** 引用文 **
===============
2022年1月23日日曜日、愛知県北設楽郡東栄町振草と設楽町神田の間にある旧海老街道(振草道・ふりくさ道)の花丸峠の峠道のうち、設楽町神田側の峠道を探索してきました。
ここ花丸峠の峠道は、峠の北側である東栄町振草側については2020年5月30日に踏査済みなので、今回は南側である設楽町神田側を探索してみることにしたわけです。

※地理院地図(電子国土Web)に加筆。
国道473号の路肩に車を駐車し、東栄町月と設楽町神田の間に残る里道跡を歩いて、まずは無名の峠までやって来ました。
この場所から、愛知県道424号に指定されている徒歩道は、花丸峠へと向かって一直線に登っていくように地形図に描かれています。

※地理院地図(電子国土Web)に加筆。
いろんな方々がレポートしているので、答え自体は知っているのですが(笑)、やはり自分の目で見ないといけませんからね。
県道があるはずの斜面を見上げています。いくつものレポートのとおり、道らしきものは何も見当たりませんね…。
しかし、道は無くともこの斜面を登っていかないと花丸峠へはたどり着けません。正面に見えている斜面へと取り付いて尾根まで登り、そこから尾根筋をさらに登っていきます。
息を切らせつつ旧海老街道へと出てきました。
やはりと言うか、自分の目で確かめても地形図にあるような徒歩道は存在しませんでした。このようなケースはまま存在しますが、国の機関が発行している地図でも完璧に当てにできるわけではないということです。
===============
** 保存データ **
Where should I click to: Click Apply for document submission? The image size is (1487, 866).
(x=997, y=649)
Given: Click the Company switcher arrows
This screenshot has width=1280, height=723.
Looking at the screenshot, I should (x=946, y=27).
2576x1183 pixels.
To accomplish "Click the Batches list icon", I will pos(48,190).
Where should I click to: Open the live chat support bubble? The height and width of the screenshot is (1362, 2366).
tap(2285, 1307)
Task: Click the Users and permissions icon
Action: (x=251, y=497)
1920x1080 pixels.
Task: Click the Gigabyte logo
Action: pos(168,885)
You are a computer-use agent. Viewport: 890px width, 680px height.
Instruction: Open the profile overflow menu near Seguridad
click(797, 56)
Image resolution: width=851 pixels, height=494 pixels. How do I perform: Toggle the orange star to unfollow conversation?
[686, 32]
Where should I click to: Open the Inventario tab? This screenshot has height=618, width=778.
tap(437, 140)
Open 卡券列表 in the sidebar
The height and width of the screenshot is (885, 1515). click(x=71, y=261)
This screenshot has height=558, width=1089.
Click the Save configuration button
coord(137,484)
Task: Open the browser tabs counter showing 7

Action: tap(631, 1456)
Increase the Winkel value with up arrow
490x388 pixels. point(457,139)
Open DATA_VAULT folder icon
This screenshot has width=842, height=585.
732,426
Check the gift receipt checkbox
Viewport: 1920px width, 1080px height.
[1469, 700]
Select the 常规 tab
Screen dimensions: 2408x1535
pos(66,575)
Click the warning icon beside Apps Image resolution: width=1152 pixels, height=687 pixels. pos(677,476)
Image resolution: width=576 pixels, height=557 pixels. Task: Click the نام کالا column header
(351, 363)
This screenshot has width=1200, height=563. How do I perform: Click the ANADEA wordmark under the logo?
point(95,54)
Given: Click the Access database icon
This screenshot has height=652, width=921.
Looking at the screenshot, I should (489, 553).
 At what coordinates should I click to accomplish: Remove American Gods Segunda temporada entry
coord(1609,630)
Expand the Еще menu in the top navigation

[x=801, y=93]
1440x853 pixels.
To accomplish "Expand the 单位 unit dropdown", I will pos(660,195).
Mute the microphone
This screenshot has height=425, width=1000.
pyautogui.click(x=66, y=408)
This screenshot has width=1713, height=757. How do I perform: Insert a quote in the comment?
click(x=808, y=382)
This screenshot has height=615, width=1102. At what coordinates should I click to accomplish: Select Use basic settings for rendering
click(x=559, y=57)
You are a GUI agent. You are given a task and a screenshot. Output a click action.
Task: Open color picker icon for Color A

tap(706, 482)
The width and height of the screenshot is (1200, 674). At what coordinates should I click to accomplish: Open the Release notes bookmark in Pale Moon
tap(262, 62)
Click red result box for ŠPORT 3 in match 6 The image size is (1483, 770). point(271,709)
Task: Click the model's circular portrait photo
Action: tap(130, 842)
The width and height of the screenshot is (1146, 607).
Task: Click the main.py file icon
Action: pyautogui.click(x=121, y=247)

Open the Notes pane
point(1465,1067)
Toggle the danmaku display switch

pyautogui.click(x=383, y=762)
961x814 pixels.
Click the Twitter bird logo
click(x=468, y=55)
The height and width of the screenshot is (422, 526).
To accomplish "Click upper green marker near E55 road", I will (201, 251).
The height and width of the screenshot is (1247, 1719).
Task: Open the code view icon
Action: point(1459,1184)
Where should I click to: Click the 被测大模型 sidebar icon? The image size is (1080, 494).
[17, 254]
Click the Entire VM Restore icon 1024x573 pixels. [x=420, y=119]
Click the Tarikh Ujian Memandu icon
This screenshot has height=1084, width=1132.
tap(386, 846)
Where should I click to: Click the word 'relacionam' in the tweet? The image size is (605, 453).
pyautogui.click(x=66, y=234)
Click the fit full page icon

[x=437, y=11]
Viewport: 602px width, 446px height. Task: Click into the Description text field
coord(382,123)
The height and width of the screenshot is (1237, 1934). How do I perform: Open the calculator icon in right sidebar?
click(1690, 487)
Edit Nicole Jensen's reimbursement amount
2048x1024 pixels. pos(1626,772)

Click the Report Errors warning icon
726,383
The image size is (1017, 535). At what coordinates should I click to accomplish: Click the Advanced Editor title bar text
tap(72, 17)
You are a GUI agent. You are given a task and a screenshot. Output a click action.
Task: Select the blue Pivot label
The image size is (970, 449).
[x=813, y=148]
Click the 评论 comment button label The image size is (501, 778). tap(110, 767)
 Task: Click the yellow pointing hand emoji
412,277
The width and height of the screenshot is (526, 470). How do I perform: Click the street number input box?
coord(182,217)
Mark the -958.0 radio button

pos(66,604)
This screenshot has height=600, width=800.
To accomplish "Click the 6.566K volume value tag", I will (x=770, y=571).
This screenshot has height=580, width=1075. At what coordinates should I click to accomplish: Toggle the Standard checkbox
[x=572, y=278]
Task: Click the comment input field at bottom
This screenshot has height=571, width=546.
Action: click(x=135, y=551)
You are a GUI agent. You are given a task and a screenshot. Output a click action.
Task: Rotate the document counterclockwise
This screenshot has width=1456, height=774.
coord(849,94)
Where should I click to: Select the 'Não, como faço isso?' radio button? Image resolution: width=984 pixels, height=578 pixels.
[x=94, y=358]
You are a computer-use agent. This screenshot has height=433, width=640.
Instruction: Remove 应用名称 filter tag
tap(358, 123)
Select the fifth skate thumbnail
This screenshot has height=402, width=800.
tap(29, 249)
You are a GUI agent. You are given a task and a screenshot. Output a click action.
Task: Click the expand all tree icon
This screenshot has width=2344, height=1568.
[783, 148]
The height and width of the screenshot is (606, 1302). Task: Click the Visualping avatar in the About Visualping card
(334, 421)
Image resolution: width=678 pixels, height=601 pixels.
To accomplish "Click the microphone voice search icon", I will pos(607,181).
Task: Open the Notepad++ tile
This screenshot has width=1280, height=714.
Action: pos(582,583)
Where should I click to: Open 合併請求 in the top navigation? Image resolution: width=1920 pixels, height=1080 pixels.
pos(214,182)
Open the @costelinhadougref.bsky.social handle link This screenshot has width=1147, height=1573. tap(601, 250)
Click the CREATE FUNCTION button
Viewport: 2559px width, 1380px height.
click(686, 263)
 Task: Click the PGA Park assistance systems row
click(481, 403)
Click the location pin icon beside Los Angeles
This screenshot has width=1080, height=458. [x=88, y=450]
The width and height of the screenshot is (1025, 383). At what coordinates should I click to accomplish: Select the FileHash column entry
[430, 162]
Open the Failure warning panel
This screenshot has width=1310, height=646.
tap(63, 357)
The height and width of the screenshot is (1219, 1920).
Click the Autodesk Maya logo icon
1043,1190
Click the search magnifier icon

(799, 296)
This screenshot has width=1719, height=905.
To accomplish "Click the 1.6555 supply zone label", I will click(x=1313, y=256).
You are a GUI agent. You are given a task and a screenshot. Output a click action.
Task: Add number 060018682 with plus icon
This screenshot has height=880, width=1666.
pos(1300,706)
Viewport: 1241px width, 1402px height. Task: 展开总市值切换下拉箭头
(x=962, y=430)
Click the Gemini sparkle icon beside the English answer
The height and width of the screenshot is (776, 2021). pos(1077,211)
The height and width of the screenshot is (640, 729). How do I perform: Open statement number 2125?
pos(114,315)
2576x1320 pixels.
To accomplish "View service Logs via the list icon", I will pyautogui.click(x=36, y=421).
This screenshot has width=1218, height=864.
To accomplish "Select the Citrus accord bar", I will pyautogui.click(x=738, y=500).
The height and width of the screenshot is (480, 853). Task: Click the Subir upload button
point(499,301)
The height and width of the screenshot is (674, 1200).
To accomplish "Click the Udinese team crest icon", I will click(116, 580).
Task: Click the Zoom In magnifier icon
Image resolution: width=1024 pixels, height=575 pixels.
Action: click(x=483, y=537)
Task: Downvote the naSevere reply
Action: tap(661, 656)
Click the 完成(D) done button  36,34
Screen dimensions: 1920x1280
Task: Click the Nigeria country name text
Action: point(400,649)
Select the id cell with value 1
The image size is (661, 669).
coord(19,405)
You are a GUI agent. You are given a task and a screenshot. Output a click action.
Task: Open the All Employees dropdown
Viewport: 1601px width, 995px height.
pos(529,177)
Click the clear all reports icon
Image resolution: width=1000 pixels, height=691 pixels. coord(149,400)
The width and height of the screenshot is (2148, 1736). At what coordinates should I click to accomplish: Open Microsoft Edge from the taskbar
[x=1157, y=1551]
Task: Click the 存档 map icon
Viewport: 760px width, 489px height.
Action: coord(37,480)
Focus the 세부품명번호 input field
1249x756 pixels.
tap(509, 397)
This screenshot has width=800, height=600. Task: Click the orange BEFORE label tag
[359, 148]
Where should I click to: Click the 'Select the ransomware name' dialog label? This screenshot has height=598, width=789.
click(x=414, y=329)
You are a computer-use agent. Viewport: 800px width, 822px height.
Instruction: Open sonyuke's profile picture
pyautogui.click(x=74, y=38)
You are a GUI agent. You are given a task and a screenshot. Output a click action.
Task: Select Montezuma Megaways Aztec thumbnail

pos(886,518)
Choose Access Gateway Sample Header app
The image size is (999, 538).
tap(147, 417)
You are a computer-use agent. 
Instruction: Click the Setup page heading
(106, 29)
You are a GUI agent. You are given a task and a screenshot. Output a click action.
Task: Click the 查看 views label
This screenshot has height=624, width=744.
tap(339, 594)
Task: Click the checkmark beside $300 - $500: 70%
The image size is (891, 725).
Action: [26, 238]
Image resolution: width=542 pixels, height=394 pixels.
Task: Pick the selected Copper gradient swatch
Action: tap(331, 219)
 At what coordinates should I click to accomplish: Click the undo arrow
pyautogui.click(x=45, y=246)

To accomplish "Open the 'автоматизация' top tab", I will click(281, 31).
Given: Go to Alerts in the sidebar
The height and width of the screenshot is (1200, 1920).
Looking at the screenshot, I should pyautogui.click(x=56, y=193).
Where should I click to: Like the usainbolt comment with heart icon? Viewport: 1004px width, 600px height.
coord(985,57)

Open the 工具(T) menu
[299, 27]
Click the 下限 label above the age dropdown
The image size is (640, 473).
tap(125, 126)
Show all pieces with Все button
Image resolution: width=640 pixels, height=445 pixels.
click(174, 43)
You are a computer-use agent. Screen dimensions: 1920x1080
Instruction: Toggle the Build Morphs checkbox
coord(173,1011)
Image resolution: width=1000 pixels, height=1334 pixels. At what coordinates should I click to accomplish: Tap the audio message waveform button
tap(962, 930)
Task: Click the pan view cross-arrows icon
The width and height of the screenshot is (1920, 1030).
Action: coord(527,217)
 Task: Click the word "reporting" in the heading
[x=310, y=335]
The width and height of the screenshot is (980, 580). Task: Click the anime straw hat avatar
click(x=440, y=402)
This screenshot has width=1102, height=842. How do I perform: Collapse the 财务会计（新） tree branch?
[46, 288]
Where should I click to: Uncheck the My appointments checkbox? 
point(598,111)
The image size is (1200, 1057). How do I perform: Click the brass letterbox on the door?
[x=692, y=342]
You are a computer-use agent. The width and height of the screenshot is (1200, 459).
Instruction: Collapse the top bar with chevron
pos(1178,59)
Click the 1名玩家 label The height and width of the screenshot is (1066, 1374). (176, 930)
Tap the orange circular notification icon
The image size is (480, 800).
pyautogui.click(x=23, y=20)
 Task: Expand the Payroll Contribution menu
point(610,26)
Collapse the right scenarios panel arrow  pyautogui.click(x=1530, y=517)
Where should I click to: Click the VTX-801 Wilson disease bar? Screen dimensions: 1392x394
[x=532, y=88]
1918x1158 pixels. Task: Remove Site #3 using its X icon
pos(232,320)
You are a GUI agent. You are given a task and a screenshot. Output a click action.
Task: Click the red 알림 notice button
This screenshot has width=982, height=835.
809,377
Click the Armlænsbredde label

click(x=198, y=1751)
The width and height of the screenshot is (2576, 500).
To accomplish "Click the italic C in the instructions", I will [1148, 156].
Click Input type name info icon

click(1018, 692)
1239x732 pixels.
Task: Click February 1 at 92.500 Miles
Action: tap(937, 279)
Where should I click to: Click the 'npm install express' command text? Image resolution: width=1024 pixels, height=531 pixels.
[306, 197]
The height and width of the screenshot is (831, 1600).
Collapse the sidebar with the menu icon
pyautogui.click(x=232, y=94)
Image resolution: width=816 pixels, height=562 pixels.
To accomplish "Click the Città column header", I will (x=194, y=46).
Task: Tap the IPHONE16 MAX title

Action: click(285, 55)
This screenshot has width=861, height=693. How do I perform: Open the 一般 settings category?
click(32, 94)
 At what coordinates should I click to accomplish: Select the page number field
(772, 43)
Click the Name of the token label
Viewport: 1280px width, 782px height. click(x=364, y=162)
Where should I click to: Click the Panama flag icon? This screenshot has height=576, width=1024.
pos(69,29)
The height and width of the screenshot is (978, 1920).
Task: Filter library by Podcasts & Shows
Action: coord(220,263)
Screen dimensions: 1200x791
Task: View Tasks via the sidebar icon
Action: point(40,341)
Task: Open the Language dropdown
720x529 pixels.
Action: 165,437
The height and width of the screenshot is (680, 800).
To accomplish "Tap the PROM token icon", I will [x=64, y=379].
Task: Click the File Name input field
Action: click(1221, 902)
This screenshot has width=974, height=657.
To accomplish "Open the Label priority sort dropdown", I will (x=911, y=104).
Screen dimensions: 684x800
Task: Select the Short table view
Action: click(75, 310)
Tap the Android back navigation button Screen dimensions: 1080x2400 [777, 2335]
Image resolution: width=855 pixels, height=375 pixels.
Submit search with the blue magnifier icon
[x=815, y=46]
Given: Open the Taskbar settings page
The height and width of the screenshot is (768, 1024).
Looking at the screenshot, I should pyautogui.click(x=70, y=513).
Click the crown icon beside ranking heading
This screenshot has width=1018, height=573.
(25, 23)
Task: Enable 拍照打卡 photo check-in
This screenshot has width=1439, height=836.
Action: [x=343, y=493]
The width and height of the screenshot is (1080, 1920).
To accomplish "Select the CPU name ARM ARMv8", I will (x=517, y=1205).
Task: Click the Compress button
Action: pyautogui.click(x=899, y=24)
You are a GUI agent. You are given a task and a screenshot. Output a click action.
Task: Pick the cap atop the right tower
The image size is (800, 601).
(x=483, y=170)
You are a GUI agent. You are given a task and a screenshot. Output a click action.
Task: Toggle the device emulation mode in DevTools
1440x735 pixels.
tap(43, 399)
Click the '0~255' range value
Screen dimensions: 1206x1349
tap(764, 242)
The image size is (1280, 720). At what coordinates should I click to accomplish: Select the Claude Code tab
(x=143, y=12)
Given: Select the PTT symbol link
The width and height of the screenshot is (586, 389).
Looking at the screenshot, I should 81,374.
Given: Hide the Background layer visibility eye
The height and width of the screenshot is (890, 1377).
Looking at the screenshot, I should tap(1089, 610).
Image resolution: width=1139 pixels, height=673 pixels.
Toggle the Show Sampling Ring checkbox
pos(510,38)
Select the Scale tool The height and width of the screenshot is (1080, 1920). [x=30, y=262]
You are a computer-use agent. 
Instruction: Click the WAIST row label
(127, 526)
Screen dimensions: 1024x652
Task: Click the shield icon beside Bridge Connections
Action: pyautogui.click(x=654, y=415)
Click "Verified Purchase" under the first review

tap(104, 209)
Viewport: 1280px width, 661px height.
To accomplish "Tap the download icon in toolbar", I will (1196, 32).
===============
** 演習課題 **
• 1. 花丸峠の探索記によると、峠の北側である東栄町振草側の峠道はいつ踏査済みですか。
• 2. 花丸峠の探索記を、最後の文の後から書き継いでください。
資料は花丸峠の探索記とは無関係です。

** 課題の解答 **
• 1. 2020年5月30日です。

• 2.
※地理院地図(電子国土Web)に加筆。
さて、ここから直接旧海老街道の峠道を下って探索を始めてもいいのですが、あくまでも今回の探索の起点は花丸峠なので、きちんと峠まで登ることにします。
ほんの2分ほど歩くと花丸峠に到着です。
場所はこちら。地形図が示す花丸峠と実際の花丸峠の位置も若干違いますね。

※地理院地図(電子国土Web)に加筆。
あろうことか、峠の石碑が台座から地面へと転がり落ちています。
この石碑は名号碑(みょうごうひ)と呼ばれるもので、「南無阿弥陀仏」と彫られています。石碑の側面には「元禄十三…」と年号があり、西暦で言うと1700年にこの峠に立てられたものとわかります。
寝転がっている石碑を軽く動かしてみたら、私でも持ち上げられそうだったので、「よいしょっと。」と腰を入れて持ち上げ、台座の上へと据え直しました。
この石碑は名号碑ですが、道標も兼ねています。「右ハ(は)月道」、「左ハ(は)粟代道」と刻まれています。行き先の下には、この石碑の施主名が彫られているようです。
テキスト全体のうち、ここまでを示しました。